[tahoe-dev] Choosing a distributed FS?

Thu Apr 11 02:34:17 UTC 2013

Hi All,

Whilst I am familiar with the general concepts of a distributed 
filesystem/datastore, I have only recently started looking for candidate 
implementations, and find myself a little overwhelmed by the amount of 
choice available.

The elegance of Tahoe-FS appeals to me, but I am still unsure how well 
my various applications may fit with it and/or other options.

I have 4 possible applications in mind, and was hoping people here could 
give me advice to help me narrow down the field of candidates.

Whilst I am definitely not asking people in this forum to recommend some 
other product, I am hoping to at least get comments along the lines of: 
"Tahoe-FS would definitely be a good fit" or "Tahoe-FS would definitely 
not be a good fit - you could look at XYZ instead."
Of course, if you are comfortable giving more detailed comments on how 
different products would fit my needs, I would be very grateful.

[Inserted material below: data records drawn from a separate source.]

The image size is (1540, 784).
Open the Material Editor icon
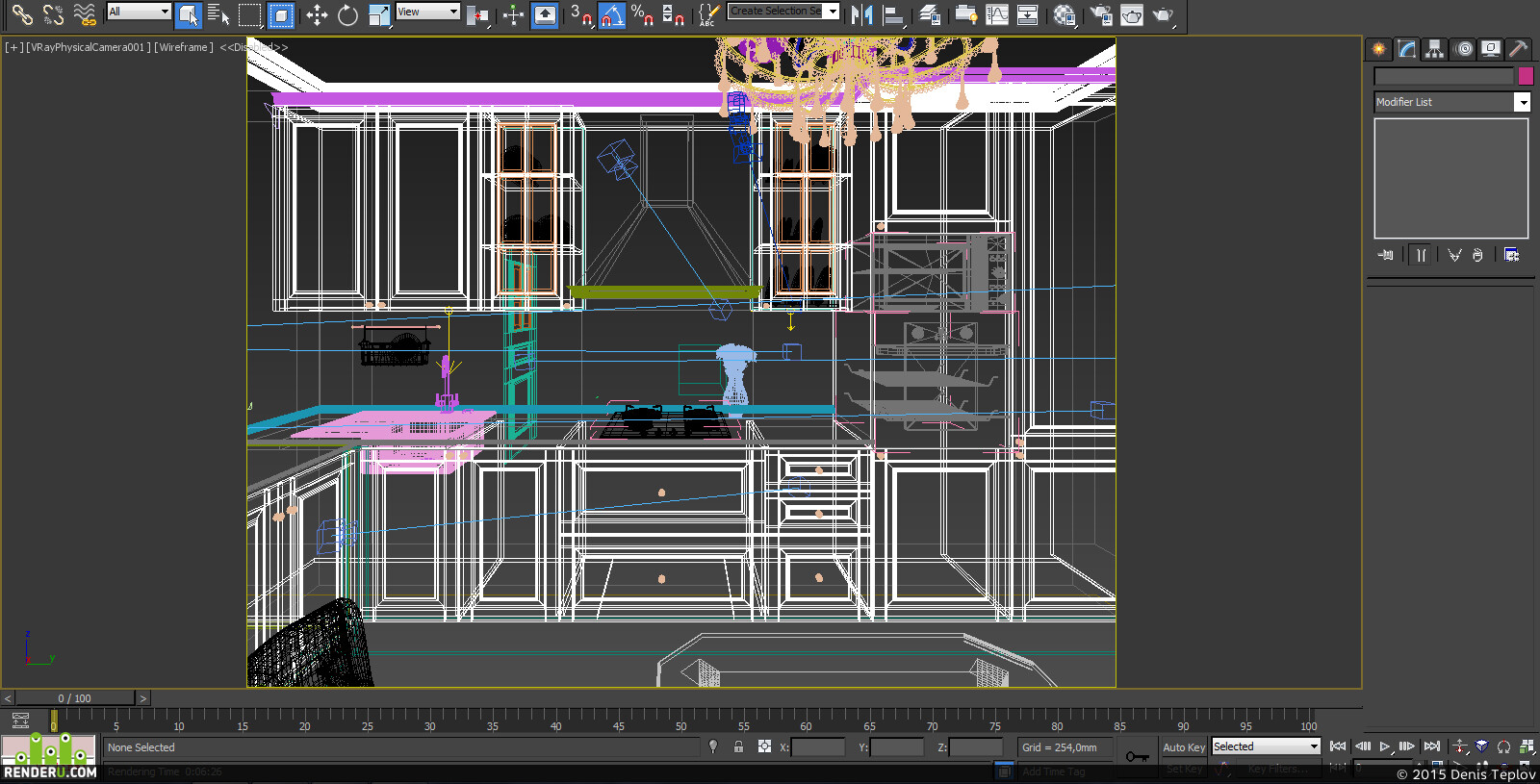[1064, 14]
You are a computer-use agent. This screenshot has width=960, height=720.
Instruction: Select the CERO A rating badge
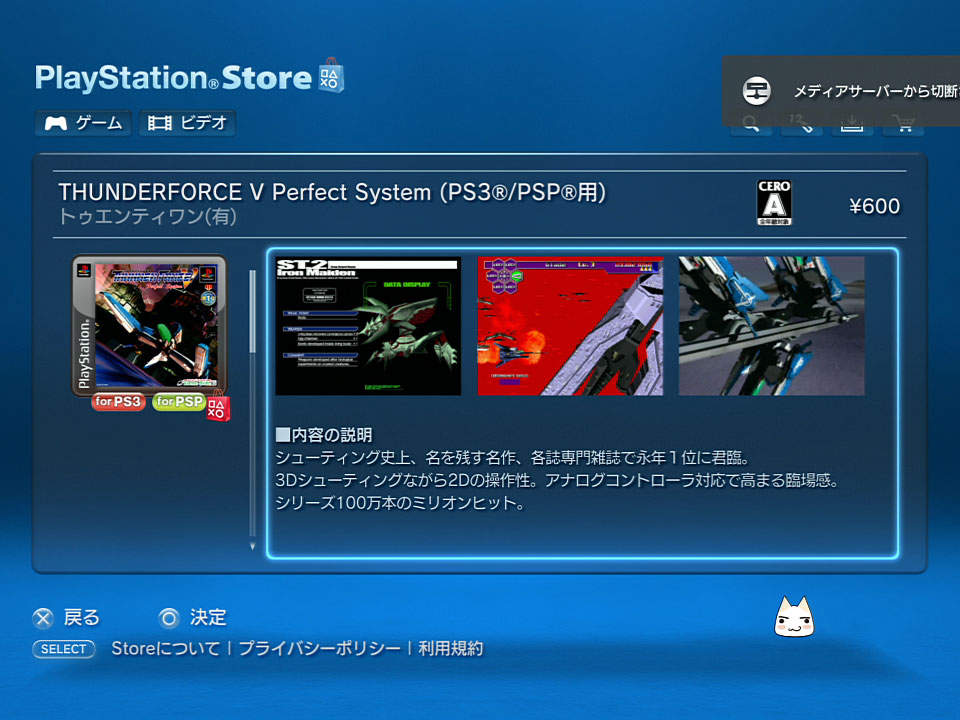pos(774,203)
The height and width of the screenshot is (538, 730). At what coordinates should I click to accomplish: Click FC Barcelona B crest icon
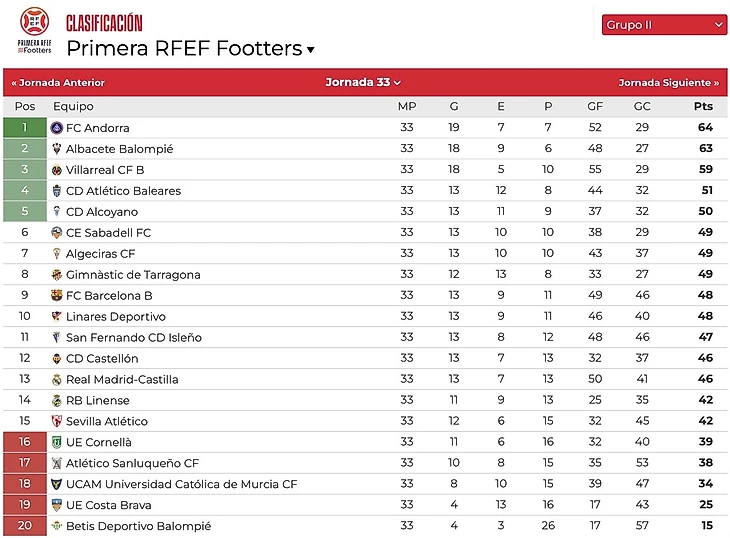[56, 296]
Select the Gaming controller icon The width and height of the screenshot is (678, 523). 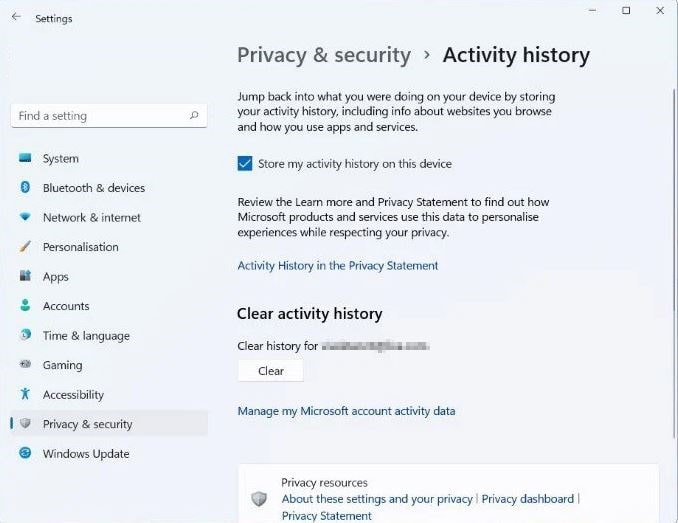(x=25, y=365)
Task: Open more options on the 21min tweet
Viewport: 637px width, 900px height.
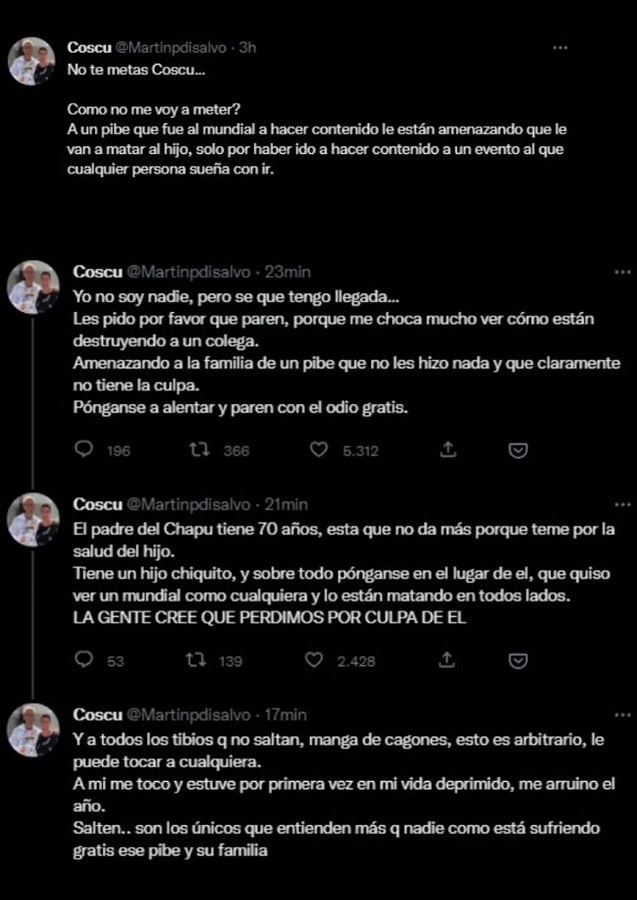Action: tap(623, 505)
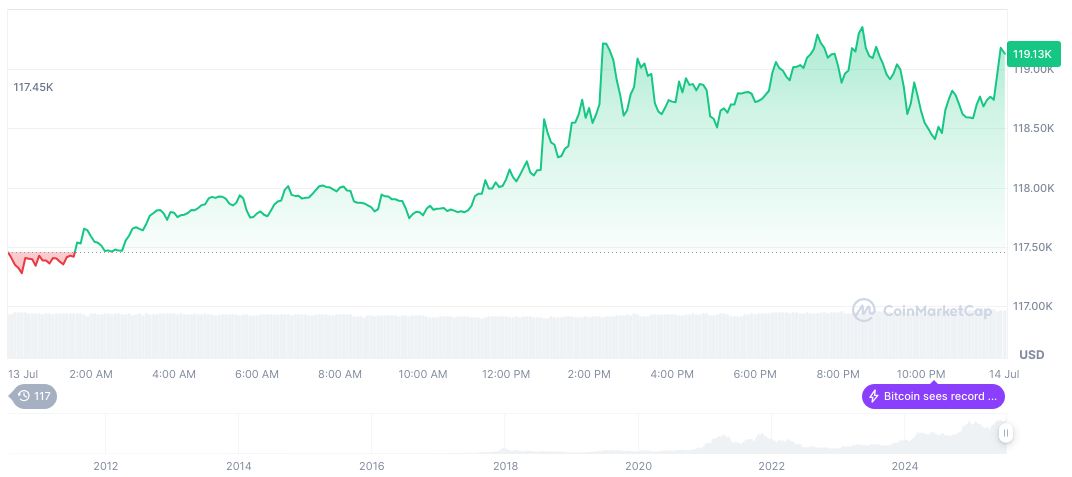Image resolution: width=1072 pixels, height=477 pixels.
Task: Click the 13 Jul date label
Action: pos(23,374)
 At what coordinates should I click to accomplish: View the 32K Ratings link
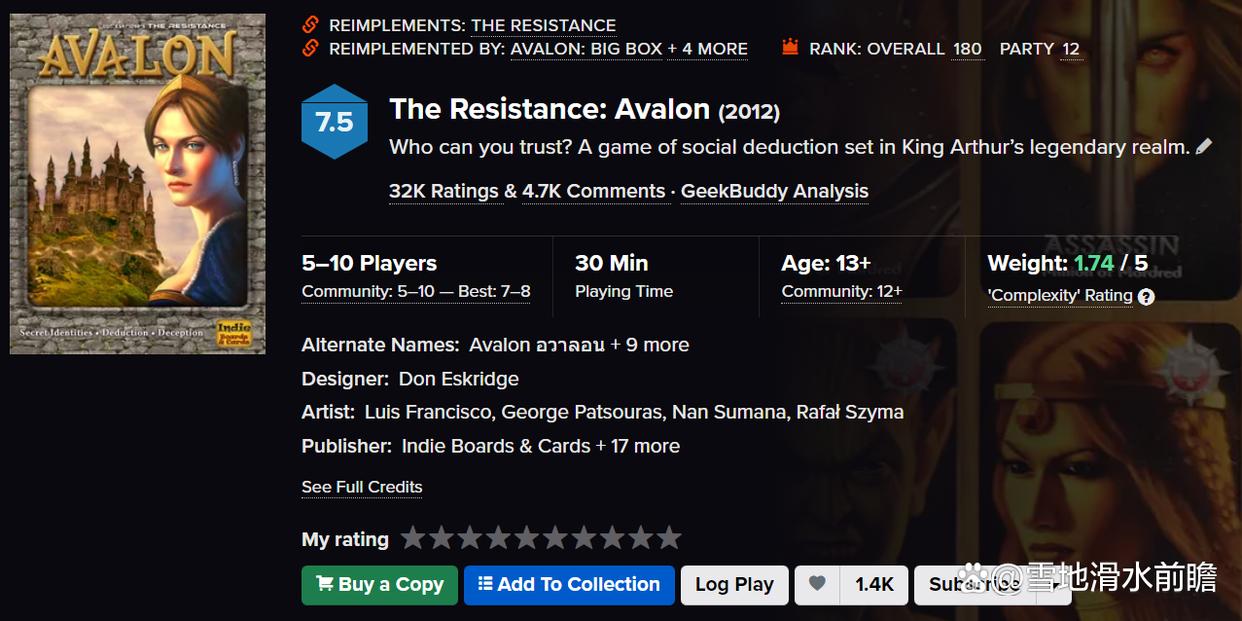click(x=446, y=191)
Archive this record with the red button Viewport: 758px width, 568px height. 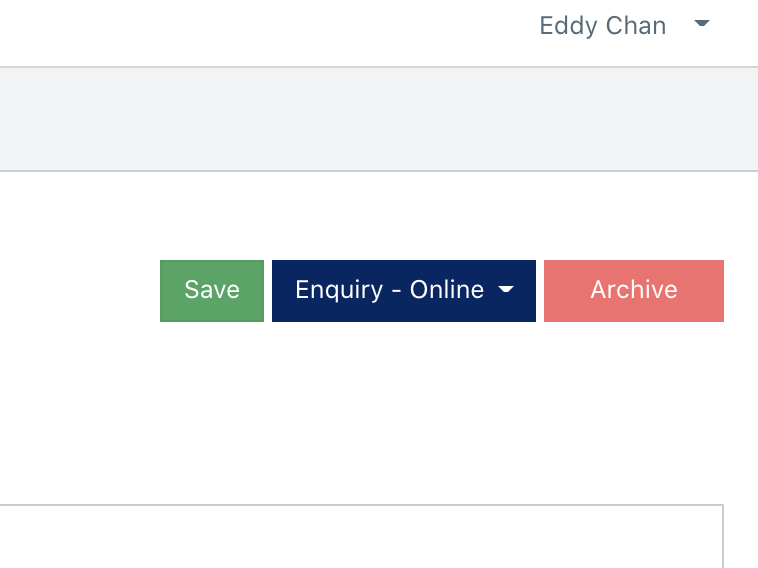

I support the IT of an Architecture practice that employs about 40 
architects, so we have a set of servers in a computer room, and 40+ 
workstations on desks, all connected with a Gb LAN.
We manage the workstations with FOG ( http://www.fogproject.org/ ) which 
supports PXE boot, wake-on-lan (WOL), and a task scheduler; so I can 
schedule tasks that will perform unattended actions, such as booting all 
workstations to a specific PXE-provided OS, and initiating some action.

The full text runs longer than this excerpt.